• **Pixel coordinate grounding data**:
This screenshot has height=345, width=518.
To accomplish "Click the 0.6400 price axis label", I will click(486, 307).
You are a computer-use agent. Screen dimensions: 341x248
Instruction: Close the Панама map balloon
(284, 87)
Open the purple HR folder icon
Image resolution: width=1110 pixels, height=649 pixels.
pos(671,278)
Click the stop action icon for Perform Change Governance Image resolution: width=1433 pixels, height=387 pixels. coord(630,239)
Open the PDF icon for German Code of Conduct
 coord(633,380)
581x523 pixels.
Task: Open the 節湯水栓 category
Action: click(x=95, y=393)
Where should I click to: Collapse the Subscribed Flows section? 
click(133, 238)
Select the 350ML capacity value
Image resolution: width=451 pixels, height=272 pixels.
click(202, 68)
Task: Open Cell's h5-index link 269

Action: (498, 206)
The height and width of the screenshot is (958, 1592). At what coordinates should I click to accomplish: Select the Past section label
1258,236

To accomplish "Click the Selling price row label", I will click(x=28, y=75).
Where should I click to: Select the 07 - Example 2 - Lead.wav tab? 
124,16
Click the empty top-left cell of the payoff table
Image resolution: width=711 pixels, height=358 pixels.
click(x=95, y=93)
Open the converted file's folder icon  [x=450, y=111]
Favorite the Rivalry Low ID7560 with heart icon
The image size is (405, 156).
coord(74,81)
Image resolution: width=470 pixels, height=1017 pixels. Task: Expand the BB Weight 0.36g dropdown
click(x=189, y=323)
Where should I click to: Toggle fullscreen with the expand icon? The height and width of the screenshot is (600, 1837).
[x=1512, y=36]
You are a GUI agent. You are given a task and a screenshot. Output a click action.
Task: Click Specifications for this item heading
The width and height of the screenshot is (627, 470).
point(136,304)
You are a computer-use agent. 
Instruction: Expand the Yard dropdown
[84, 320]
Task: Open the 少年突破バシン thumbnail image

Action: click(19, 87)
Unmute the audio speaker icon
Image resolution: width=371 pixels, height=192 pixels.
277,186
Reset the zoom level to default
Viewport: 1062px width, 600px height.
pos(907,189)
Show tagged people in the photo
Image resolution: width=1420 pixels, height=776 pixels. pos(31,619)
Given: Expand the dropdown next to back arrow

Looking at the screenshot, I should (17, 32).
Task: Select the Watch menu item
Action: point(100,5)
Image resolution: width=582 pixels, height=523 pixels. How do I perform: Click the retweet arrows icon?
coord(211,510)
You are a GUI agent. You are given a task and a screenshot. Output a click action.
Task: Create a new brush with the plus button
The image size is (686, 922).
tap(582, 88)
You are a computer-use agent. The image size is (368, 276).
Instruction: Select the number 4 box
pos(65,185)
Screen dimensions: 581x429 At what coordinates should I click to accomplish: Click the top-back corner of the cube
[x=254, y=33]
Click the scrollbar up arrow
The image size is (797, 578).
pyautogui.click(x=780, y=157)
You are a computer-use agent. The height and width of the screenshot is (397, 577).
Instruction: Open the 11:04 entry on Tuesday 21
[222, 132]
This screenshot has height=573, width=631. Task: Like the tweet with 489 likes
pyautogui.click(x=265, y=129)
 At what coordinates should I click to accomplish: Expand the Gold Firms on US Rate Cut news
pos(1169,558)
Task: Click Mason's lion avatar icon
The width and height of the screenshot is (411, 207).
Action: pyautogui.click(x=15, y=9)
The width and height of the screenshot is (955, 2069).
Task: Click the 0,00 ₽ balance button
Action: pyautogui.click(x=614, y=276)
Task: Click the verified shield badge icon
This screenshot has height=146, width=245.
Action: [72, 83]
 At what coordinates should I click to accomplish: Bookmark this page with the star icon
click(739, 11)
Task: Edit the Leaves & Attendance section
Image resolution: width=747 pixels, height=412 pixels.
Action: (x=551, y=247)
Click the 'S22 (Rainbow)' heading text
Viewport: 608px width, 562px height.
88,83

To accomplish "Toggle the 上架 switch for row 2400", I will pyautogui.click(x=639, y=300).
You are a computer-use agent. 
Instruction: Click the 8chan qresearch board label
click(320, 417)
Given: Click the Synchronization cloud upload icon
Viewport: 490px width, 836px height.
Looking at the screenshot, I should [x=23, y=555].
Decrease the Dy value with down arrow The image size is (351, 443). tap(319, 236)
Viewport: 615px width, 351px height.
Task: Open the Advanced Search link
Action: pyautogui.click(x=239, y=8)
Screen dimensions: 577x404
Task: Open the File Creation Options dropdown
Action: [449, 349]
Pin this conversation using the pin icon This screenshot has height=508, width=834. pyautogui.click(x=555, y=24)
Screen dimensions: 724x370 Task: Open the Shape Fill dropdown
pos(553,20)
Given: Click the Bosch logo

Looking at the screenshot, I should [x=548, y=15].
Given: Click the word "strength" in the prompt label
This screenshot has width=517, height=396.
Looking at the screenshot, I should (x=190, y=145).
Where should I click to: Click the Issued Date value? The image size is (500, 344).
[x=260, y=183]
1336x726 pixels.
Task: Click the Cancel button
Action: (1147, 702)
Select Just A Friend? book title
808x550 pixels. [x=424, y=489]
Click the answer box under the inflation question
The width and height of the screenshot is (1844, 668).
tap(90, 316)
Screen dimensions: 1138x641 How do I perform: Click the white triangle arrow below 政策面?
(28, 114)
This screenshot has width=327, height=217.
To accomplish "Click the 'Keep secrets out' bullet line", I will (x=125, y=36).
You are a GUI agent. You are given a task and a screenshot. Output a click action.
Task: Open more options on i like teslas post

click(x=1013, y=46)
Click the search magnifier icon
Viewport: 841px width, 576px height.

• **WORK ORDER**: Pull every line with "price" from the records.

• **ANSWER TO THE PROBLEM**:
To accomplish "Click the 0.6400 price axis label", I will click(486, 307).
To accomplish "Click the Selling price row label", I will click(x=28, y=75).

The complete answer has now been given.